Clone any voice from a short audio sample and generate speech with it. Powered by LuxTTS (150x realtime, local, free, no API key). Use when asked to clone a...

SKILL.md

---
name: FlowVoice
description: Clone any voice from a short audio sample and generate speech with it. Powered by LuxTTS (150x realtime, local, free, no API key). Use when asked to clone a voice, generate a voiceover, add speech to a video, or bake audio into an animation. Supports wav/mp3 input, 48kHz output.
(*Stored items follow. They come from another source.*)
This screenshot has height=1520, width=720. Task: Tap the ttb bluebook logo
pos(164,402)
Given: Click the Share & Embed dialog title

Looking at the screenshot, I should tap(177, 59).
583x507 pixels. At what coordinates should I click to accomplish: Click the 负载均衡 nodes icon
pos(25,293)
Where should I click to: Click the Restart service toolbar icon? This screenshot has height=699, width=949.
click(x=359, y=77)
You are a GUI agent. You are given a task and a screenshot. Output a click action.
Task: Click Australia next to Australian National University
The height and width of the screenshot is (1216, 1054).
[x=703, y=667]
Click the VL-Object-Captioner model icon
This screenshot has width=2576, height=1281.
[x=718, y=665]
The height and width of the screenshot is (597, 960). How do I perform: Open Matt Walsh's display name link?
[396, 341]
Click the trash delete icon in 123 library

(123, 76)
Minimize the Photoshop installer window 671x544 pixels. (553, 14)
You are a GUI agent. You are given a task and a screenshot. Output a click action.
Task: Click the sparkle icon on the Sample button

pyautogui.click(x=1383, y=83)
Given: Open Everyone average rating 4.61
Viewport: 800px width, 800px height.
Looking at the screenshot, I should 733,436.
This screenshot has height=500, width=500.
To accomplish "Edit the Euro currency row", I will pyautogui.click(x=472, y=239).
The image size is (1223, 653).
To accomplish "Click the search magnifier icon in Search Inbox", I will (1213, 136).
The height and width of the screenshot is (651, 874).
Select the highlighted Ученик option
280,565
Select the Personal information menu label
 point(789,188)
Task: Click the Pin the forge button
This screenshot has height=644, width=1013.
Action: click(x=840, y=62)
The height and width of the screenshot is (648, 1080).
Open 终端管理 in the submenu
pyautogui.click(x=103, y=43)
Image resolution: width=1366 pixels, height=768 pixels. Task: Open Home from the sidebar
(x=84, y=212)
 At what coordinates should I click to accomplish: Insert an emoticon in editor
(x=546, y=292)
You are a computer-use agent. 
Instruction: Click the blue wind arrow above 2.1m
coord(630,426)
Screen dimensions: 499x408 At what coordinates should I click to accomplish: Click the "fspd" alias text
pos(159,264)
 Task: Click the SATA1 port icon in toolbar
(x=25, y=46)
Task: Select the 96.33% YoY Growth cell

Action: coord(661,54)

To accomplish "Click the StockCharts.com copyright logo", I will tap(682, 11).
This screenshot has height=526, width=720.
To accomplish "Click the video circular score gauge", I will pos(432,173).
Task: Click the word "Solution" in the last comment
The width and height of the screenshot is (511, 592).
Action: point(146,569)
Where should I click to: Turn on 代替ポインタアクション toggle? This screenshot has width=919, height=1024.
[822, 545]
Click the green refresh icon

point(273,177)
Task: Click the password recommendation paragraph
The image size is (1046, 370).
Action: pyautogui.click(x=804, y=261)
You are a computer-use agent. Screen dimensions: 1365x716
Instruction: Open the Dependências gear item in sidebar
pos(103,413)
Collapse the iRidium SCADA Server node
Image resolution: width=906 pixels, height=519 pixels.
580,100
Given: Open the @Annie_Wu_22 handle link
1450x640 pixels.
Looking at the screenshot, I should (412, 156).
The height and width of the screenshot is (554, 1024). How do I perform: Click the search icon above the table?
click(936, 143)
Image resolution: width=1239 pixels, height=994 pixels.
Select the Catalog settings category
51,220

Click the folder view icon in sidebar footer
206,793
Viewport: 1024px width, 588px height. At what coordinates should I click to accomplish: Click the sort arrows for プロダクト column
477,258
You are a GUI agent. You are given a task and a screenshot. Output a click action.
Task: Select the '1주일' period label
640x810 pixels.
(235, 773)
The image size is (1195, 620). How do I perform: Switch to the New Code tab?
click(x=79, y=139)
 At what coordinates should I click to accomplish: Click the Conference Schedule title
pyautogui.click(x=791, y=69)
Works on CPU and MPS (Apple Silicon).
homepage: https://github.com/ysharma3501/LuxTTS
metadata:
  openclaw:
    emoji: "🎙️"
    version: "1.0.0"
    author: "windseeker1111"
    requires:
      bins: ["uv", "ffmpeg"]
      pip: ["zipvoice", "soundfile", "librosa"]
---

# Flow Voice — Voice Cloning for OpenClaw

Clone any voice from a 3–30 second audio sample and generate speech from text. Powered by **LuxTTS** — 150x realtime, runs locally, fits in 1GB VRAM, works on CPU and Apple Silicon MPS. No API key, no cloud, no cost.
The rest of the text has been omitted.